Prior to last May’s provincial election, Premier Glen Clark was adamant: there would be no Las Vegas-style gambling in British Columbia. But with Clark’s NDP government suddenly on the hook for a projected deficit of $1 billion in its $32-billion budget for 1996-1997—something else that, before the election, Clark said would not happen—there are now signs that British Columbia may be ready to jump on the casino bandwagon. Last month, deputy premier Dan Miller revealed that the NDP was “rethinking” its position. “This government views expanded gaming as an opportunity to build the economy and provide revenue to protect health care and education,” declared Miller.
True, Miller has not yet shown his hand. Instead, he has stressed that Victoria is simply studying the pros and cons of casino expansion. “I don’t say it’s a broken promise,” he maintained. “A government should always look at their options—and that’s what we’re doing.” But critics are convinced that the NDP is keeping plans for a major casino— most likely in the Vancouver area—up its sleeve. “Mr. Miller is going to try to push things down British Columbians’ throats,” said Liberal Leader Gordon Campbell. “This is a short-term cash grab by a financially desperate government.”
It is by no means the first time the thorny issue of gambling expansion has ensnared the government. Currently, the province allows only a small number of so-called charity casinos, which are obliged to give half their take to licensed sponsors and 10 per cent to the government. Two years ago, after resounding public outcry, then-premier Mike Harcourt backed off plans to open a glitzy $ 1 -bi 11 ion casino on Vancouver’s waterfront. Later, Harcourt also pulled the plug on a proposal to bring some 5,000 video-lottery terminals to British Columbia.

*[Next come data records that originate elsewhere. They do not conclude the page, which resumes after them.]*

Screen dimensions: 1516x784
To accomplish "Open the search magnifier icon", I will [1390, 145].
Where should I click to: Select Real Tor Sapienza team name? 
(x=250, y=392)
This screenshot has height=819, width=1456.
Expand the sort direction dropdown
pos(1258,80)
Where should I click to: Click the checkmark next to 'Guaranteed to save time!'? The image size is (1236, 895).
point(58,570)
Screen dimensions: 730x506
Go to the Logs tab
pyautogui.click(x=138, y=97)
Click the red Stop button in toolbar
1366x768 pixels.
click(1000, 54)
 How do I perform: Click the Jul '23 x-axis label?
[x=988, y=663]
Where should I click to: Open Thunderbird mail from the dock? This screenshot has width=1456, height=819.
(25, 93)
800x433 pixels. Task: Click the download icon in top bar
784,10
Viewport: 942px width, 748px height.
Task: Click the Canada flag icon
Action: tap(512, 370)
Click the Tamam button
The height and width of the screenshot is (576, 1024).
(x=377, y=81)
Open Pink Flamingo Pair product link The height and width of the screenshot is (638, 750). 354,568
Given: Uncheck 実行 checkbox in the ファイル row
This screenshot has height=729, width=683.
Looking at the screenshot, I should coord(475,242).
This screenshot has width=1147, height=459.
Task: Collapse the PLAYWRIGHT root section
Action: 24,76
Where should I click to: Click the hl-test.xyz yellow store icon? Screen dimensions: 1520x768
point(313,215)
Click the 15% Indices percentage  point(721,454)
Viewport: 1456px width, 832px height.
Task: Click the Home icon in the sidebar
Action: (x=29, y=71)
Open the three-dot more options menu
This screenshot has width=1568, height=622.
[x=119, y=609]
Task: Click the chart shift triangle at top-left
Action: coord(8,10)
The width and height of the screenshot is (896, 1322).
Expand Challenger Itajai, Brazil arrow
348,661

Still, critics maintain the government has been expanding gaming quietly. Off-track betting was approved in 1994 and Club Keno, a rapid-action lottery game, was introduced in some bars last fall. That action has pitted Vancouver city council, which vehemently opposes any expansion of gaming, against the B.C. Lottery Corp., and the matter is currently before the courts. “The government is just looking at dollars,” says Vancouver lawyer Connie Fogal, who heads a group called Citizens Against Gambling Expansion. “What they
are not facing are the social costs.”
Fogal, whose group is planning to stage an anti-gambling rally in Vancouver on Jan. 17, cites a University of Illinois finding that for every dollar of revenue generated through gaming, governments spend anywhere from $2 to $5 on additional costs for such things as social services and law enforcement. If a B.C. casino is opened, Fogal warns, “eventually, there is going to be a lot of personal human tragedy.” Others, such as Randall St. Godard, spokesman for a lobby group representing charity casinos, worries that his members may be “cut out of the loop.” In the search for new revenues, however, a government-run casino is a gamble the NDP may finally be prepared to take.